Job vacancies are on the rise, ultimately meaning that candidates have more choice if they are suitable for roles and can be selective. 

The very best and talented candidates have always been in demand too, but today’s market means you need to put more emphasis on selling your company to them and highlighting the key reasons why they should join you. 

Interviews are a two-way process; the candidate is looking to see if the company is right for them just as much as the company is looking to see if they are suitable for the role. 

So how do you navigate this candidate-driven market? We’ve listed some tips below to ensure you can make your company stand out from the crowd and secure the best talent. 


Be passionate  

The first thing you need to consider when talking about the company you work for is the reasons why you are there. You need to promote your passion and optimism for the workplace so your candidate can feel this too. Make sure you bring your energy and positivity to the interview even if you’re having a bit of a stressful day. 


Your company’s mission and values 

A good place to start when selling your company to an interviewee is by giving a short overview on its story and journey. This should include what the company’s mission and goals are and how it is working towards them.

This overview should also include your company’s values so the candidate can have a greater understanding into what you stand for and if they are aligned with their own values.  

Another thing you could mention here is the company’s future plans, for example where it sees itself in 3-5 years and if there’s anything exciting in the pipeline. This will help the candidate create a bigger picture of the company, while also building interest in where the company could progress with them onboard too.

-*-*-

*Exercise directions*.
Revise the passage on attracting candidates, beginning at the words "The very best" and ending after "for the role.". Replace "two-way process" with "mutual exchange".

(Item coordinate data)
-*-*-

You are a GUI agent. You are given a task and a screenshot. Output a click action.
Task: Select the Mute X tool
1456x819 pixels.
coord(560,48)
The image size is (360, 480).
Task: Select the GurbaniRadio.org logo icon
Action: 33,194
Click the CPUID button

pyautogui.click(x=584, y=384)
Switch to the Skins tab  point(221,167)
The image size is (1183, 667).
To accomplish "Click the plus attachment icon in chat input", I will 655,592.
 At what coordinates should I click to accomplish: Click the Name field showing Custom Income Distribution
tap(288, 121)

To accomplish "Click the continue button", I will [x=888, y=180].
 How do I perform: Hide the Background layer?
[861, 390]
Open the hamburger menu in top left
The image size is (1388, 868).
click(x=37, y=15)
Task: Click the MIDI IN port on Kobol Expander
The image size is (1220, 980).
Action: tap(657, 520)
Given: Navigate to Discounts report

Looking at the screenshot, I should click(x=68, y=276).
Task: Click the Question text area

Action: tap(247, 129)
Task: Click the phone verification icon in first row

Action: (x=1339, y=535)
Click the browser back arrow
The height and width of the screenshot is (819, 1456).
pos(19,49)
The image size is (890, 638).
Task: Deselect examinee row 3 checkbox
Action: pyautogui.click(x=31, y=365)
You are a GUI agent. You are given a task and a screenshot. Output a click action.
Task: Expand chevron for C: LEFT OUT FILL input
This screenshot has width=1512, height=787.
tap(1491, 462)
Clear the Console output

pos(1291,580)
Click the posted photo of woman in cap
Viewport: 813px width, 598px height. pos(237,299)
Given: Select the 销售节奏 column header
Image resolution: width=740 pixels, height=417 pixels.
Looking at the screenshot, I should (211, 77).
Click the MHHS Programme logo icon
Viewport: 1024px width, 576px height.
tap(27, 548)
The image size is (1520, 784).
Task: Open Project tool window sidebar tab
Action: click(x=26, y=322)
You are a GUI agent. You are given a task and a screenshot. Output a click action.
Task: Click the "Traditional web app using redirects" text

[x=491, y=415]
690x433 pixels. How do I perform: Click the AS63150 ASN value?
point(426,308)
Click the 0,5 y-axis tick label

-*-*-

*Solved exercise*.
The very best and talented candidates have always been in demand too, but today’s market means you need to put more emphasis on selling your company to them and highlighting the key reasons why they should join you. 

Interviews are a mutual exchange; the candidate is looking to see if the company is right for them just as much as the company is looking to see if they are suitable for the role.